ESDW6: Classical MD
- Peter Bolhuis (University of Amsterdam, The Netherlands)
- Christoph Dellago (University of Vienna, Austria)
- David Swenson (Universiteit van Amsterdam, The Netherlands)
During the past decades, classical molecular dynamics (MD) simulation has become a central tool in many branches of science and engineering. In particular, in molecular biology, chemistry and materials science, MD simulations now routinely provide insights into molecular mechanisms with a spatial and temporal resolution not accessible to experimental probes. While several software packages for MD simulations have been developed, opening the possibility to carry out such simulations to a broad community of researchers, the relatively short time scales accessible to MD simulations still limit the applicability of MD, particularly to processes dominated by rare but important barrier crossing events such as protein folding and binding, chemical reactions in solution and nucleation phenomena. The goal of WP1 is to create software modules that can be used in conjunction with existing programs to address the computational challenges caused by rare events. In particular, WP1 focuses on the development of user-friendly modules to sample rare barrier crossing trajectories and to analyze their molecular mechanisms.
First ESDW of WP1: The first Extended Software Development Workshop (ESDW1) of WP1 will take place from November 16-25, 2016, at the International Academy Traunkirchen (www.akademietraunkirchen.com) in Traunkirchen. During this workshop specific software modules for trajectory sampling and analysis will be developed.
Second ESDW of WP1: The second Extended Software Development Workshop (ESDW2) of WP1 will take place from August 14-25, 2017, at the CECAM-NL node in the Netherlands. The location will be the Lorentz Center, please consult the Lorentz page for the event here. ESDW2 is a follow-up on ESDW1 in which a second batch of modules will be developed, and previous modules will be expanded on. ESDW2 will focus on the creation of modules for rate calculations and enhanced path sampling.
Ten to twelve junior participants (mainly PhD students and postdocs) will take part in the workshop. The majority of these young scientists will have attended ESDW1. The workshop will start with introductory lectures on goals and topics of the workshop. Several senior researchers will give advanced background scientific lectures necessary for the topics, including a summary of the state-of the art science involved. This includes lectures on development guidelines and software engineering. The participants will then form work groups of 2-3 people and start work on specific software modules (see below). Each day of the workshop will be concluded by a documentation of the progress achieved.. The central goal of the workshop is to build new and extend existing software modules of WP1, firmly establish the involvement of the experience junior participants, and enable the novice junior participants to get involved in the project.

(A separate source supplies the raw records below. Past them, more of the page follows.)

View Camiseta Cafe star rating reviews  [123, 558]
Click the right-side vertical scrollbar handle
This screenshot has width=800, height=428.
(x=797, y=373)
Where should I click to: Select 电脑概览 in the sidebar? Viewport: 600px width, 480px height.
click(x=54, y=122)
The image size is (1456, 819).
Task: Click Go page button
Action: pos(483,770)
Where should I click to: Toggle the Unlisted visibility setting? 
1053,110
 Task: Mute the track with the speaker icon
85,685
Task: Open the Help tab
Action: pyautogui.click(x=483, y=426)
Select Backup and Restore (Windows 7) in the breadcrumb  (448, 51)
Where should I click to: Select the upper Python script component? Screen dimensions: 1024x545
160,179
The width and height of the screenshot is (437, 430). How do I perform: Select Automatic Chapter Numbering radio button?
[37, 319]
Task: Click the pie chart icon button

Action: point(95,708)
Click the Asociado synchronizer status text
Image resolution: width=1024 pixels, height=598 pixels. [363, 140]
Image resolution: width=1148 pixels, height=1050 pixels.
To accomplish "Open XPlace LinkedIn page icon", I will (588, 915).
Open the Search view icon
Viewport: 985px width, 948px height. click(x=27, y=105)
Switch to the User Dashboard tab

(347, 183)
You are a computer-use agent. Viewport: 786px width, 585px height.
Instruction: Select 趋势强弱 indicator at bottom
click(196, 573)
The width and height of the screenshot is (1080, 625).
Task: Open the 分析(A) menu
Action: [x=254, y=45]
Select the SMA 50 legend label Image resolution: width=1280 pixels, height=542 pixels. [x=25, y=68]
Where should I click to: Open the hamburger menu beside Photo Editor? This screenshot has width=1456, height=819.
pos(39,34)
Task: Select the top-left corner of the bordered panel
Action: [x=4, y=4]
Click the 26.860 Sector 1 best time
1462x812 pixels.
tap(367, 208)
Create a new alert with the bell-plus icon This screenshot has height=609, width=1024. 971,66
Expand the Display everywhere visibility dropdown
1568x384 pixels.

Software Modules for WP1: The main goal of WP1 is the creation of a library of python modules for path sampling and analysis. In particular, the following modules will be developed with the help of the participants of the so far two ESDWs:
• Basic shooting and shifting algorithm
• Biased path sampling
• Aimless shooting algorithm
• Reactive flux algorithm
• Calculation of the transition state ensemble
• Maximum likelihood optimization of the reaction coordinate
• Bootstrapping paths
• Rate constant calculation via transition interface sampling (TIS)
• Optimal placement of interfaces
• (Single) replica exchange TIS
• Sampling multiple state networks
• Multiple interface sets
• Reweighting schemes
• Interface with external order parameter module
• Analysis tools for path ensembles
• High performance and parallelization
The python modules interfaced with the OpenMM toolkit for high performance molecular simulations, which is available as open source code. OpenMM provides an efficient library of routines central for molecular simulation including the implementation of optimized forces fields, routines for building complex biomolecular and materials systems as well as molecular dynamics integrators for various statistical mechanical ensembles. What makes OpenMM particularly powerful as a molecular dynamics engine underlying the path sampling and analysis modules of WP1 is that it is extremely flexible and guarantees high performance through optimization on all common GPU platforms.
Python modules will be based upon functionality from NetCDF, numpy, and trajectories analysis tools such as MDTraj and Plumed. Modules will also directly interface with the OpenPathSampling framework.